Dessa vez, porém, Cuca não pareceu insensível ao drama da moçoila, que morreu alguns anos depois do estupro. Nas entrevistas anteriores, tinha se restringido a discordar que tivesse havido relação forçada, falou até em sexo consensual com uma vulnerável, mas disse que não tinha feito zero.

Ontem, o treinador mudou radicalmente a forma de tratar o tópico. Em tom emocionado e melindroso, deixou de colocar-se no núcleo dos fatos, porquê antes, e emitiu palavras que não pareciam transpor de da boca de um “boleirão”, porquê ele próprio se definiu, mas de alguém que deixou de lado uma visão anacrônica do da vida:

“O mundo do futebol ainda é um mundo de muito preconceito. Entendi que quando me cobram não é só sobre mim, é sobre a forma porquê tratamos as mulheres. Não estou falando isso porquê fala isolada para deleitar alguém, ou da boca para fora. Se fosse assim teria me manifestado antes. Falo isso de coração.

Quero e me comprometo a fazer secção da transformação. Vou fazer isso com o poder da ensino. Quero ajudar”.

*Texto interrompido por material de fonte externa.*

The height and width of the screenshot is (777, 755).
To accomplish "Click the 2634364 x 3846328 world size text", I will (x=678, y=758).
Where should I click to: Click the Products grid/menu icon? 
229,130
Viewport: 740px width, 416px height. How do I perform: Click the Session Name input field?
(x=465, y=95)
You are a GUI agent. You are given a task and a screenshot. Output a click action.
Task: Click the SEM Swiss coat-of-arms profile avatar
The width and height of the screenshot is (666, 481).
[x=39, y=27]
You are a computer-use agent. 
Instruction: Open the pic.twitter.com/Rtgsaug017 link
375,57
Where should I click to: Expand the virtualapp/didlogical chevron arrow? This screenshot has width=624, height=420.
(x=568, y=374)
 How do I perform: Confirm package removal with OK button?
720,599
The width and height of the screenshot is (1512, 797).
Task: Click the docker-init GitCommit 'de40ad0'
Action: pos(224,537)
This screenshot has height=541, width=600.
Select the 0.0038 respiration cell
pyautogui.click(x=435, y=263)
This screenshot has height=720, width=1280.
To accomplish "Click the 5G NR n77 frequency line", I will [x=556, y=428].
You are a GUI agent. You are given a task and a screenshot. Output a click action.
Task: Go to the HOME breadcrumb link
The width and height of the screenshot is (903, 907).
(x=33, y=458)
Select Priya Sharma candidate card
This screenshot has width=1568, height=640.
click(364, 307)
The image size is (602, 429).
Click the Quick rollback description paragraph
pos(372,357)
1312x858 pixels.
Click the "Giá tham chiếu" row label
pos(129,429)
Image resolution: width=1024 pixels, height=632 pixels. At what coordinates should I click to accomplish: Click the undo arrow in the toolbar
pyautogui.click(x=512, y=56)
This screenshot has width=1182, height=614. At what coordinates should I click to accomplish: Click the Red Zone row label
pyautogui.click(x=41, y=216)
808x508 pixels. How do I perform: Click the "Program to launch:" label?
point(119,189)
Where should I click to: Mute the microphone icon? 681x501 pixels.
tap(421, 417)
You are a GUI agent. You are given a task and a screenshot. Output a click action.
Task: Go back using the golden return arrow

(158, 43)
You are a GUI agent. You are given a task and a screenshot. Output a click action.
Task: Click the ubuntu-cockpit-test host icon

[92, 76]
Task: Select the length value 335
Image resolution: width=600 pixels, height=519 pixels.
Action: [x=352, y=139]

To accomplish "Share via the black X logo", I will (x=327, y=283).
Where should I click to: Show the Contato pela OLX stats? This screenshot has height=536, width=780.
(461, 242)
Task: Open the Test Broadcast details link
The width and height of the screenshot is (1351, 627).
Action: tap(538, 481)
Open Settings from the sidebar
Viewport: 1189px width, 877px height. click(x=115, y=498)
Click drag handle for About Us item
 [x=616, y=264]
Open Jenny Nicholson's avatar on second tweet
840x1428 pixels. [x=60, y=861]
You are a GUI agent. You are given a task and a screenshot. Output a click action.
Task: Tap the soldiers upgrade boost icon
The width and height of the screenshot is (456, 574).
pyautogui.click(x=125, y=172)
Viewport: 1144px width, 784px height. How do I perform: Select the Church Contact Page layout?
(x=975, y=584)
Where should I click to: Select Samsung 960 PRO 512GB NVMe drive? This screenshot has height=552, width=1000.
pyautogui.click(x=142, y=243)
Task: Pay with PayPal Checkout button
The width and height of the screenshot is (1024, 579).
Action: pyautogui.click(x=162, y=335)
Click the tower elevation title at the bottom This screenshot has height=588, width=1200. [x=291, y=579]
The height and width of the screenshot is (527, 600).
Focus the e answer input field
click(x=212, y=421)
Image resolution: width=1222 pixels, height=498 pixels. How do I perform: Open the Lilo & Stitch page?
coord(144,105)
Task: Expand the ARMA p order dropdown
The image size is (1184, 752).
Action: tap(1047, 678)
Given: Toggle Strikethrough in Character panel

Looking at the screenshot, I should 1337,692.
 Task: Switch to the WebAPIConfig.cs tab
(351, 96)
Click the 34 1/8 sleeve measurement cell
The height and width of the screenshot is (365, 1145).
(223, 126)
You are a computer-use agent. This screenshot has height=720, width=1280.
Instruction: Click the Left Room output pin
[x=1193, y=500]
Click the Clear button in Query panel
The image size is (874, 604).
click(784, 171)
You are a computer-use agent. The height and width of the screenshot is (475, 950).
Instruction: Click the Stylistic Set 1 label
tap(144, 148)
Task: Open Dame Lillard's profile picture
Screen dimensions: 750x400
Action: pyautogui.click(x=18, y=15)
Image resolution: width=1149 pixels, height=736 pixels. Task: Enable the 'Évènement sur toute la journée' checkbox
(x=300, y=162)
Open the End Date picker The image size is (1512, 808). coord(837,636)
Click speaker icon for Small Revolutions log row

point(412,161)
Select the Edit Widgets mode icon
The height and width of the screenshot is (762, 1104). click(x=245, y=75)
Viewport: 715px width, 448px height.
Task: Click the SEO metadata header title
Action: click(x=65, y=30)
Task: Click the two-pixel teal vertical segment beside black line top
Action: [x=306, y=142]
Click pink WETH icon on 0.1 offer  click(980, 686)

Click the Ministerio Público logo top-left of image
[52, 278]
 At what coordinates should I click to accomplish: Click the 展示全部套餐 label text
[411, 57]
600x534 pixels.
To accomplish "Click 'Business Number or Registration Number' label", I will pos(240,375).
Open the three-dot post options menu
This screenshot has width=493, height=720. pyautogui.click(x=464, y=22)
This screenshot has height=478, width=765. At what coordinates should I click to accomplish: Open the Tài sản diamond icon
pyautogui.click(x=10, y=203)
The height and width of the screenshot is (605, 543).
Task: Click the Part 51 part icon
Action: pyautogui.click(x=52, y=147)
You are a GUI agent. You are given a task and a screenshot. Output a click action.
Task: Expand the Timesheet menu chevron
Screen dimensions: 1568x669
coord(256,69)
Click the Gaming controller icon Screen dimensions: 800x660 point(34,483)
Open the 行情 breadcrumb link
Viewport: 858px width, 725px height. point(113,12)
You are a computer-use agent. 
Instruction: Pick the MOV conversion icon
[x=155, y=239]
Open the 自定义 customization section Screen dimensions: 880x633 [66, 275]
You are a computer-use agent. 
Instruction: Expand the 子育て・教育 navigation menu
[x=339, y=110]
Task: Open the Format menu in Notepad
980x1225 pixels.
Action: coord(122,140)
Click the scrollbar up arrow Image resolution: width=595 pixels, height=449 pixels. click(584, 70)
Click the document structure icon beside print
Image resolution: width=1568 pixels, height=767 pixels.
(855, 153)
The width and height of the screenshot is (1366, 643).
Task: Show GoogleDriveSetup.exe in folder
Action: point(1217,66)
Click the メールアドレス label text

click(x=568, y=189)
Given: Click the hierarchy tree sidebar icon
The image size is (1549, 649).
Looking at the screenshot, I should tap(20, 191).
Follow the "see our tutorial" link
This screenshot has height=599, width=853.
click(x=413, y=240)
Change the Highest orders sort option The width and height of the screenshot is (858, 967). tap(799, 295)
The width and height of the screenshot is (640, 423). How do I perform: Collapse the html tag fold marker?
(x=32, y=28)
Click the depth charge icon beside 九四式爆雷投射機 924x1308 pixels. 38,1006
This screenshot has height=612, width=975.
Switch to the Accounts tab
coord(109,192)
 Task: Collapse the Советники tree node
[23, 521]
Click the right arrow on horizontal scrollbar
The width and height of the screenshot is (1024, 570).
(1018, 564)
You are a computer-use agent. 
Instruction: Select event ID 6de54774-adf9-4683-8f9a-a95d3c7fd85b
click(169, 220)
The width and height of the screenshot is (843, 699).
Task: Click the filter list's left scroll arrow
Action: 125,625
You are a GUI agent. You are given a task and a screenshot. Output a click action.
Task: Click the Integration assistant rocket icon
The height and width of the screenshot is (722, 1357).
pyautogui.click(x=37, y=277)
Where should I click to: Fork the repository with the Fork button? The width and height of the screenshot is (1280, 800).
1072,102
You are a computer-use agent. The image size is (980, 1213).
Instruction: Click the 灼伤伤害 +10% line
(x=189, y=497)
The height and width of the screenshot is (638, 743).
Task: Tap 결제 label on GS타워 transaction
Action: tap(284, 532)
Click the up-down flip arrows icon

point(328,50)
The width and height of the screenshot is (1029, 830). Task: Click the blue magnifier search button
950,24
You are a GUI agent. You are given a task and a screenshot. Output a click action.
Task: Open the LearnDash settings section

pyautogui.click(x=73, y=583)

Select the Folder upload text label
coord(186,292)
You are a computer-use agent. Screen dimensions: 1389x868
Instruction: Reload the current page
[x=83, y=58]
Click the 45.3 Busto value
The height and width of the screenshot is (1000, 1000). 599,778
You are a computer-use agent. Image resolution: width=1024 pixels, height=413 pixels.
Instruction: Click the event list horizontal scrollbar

Com essa fala, surpreendeu a todos, lançou luz sobre o grave problema da violência contra a mulher, colocou-se porquê coligado delas e pode mudar radicalmente sua imagem.

O que causou tamanha modificação de rota?

O próprio Cuca, em sua fala, esclareceu esse ponto.

“No primícias do ano li uma pilastra da Milly Lacombe, da (sic) UOL, em que ela disse que isso não era sobre mim. Eu entendi o que ela quis expressar”, esclareceu.

Aí está: com suas palavras ao mesmo tempo corajosas, sensatas e sensíveis, a jornalista conseguiu atingir a espírito do personagem que até pouco tempo a enxergava porquê inimiga.

As proposições de Milly Lacombe atravessaram o escudo do pensamento reacionário típico do “boleirão”, suplantaram a blindagem machista que predomina no esporte e balançaram as convicções de Cuca.

O incidente mostra na prática um pouco digno de nota: as palavras têm, sim, grande valor.

Para todos que acreditam na força das ideias, essa notícia é para ser comemorada. Em próprio os jornalistas, que de uns tempos para cá parecem tão pessimistas com o efeito das palavras com que preenchem os noticiários e as colunas de opinião, deveriam permanecer exultantes.

O colunista que escreve estas linhas teve a vida profundamente modificada pelos jornais e revistas que recolhia ainda gaiato nos lixos de um macróbio repositório na zona Sul do Rio. Fruto de um par pobre, formado por uma empregada doméstica pernambucana e um garçom cearense, ambos sem ensino formal, fui remodelado por aquelas palavras impressas, que me deram régua e compasso para traçar uma trajetória dissemelhante da prevista.

Por isso, nunca desacreditei do poder dos textos e das ideias.

Mas entendo o motivo pelo qual alguns colegas estão descrentes.

Aos jornalistas, políticos, militantes, acadêmicos e cidadãos em universal, o efeito da argumentação de Milly Lacombe sobre Cuca leva a uma peroração revigorante no meio dessa rise de racionalidade: nunca duvidemos do poder das palavras e da perceptibilidade.